Before I got married, I am pretty sure I had never once been in an antique store. I figured I had worked hard to get a degree and get a job so I could buy new things. Why would anyone want to buy old things? But, as I said, that was before I got married. Since that time antique stores have become almost a regular event and I am finally learning how to enjoy them.
One thing I notice in antique stores is how something that looks like a piece of junk can take on a completely different appearance when the person offering the junk puts a story with it. “Yes sir, that pocket watch you hold in your hands may not look like much, but let me tell you a little bit about that baby…” You might as well hand over the credit card right then.
Adding Value, Making a Connection
When I was first working my way up the public speaking ladder from one small event to another, I would often overwhelm my audiences with facts and figures and PowerPoint charts that would test the limits for words on a page. I was less than engaging. Then I learned the power of stories. I decided that the minute I was introduced I would start a story. No “hello,” no “good to be here,” just a standing start right into a story. The response was amazing. My connection with the audience grew as did their engagement with me and my subject.
Why Does Story Connect
NYU Psychologist, Jonathan Haidt was quoted as saying, “The human mind is a story processor, not a logic processor.” Stories capture attention and open a door for a deeper connection. I started a story once by talking about my teenage son. I saw people in the audience begin to smile and shake their heads. “Yep, my boy does that same thing.” They would mouth to each other.

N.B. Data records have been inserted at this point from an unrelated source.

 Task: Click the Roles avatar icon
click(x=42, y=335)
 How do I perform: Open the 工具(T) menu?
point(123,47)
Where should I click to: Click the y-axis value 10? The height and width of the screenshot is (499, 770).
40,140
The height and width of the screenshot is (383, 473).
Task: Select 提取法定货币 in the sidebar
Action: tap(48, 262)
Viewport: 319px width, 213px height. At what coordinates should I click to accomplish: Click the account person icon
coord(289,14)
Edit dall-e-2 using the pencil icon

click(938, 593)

Stories make you seem human, especially if the story is about you and a challenge you have faced and overcome. People respond very positively to authenticity and humility in others. Plus, telling a story on yourself almost always generates a laugh, and the only thing better than a story is a funny story.

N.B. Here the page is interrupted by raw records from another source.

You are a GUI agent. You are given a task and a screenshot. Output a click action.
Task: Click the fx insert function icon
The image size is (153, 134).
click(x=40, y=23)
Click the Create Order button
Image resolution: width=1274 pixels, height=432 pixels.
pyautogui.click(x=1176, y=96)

If you think that storytelling is for creative people and you’re not creative, well you need to get over yourself and try anyway. I usually start with the point I want to make and then think of situations where that has happened to me or where I saw it happen to someone else. If I need to change names or circumstances to keep things anonymous, I will do that.
Here’s an example: When my son was a teenager and looking for a job, he secured an interview with a local company. I suggested he wear a suit to the interview, but he didn’t think that was necessary for this type of job. Now, I could have argued with him about it, but instead I sat back in my chair and smiled, “That reminds me of a time when I went to an interview when I was about your age. I was applying for a stockroom job, so I wore casual pants and a dress shirt. When I walked into the interview the person I was meeting barked at me, “You don’t own a suit!” I assured him I did and he barked again, “Don’t you think today would have been the day to wear it??” He dismissed me with no further questions. As it Turns out, they did originally need stockroom help, but now they were looking for certain individuals to help them in the front of the store with customer service work.”
My son looked at me and quietly said, “I’ll wear the suit.”
Stories communicate on a different level and help you connect strongly with others.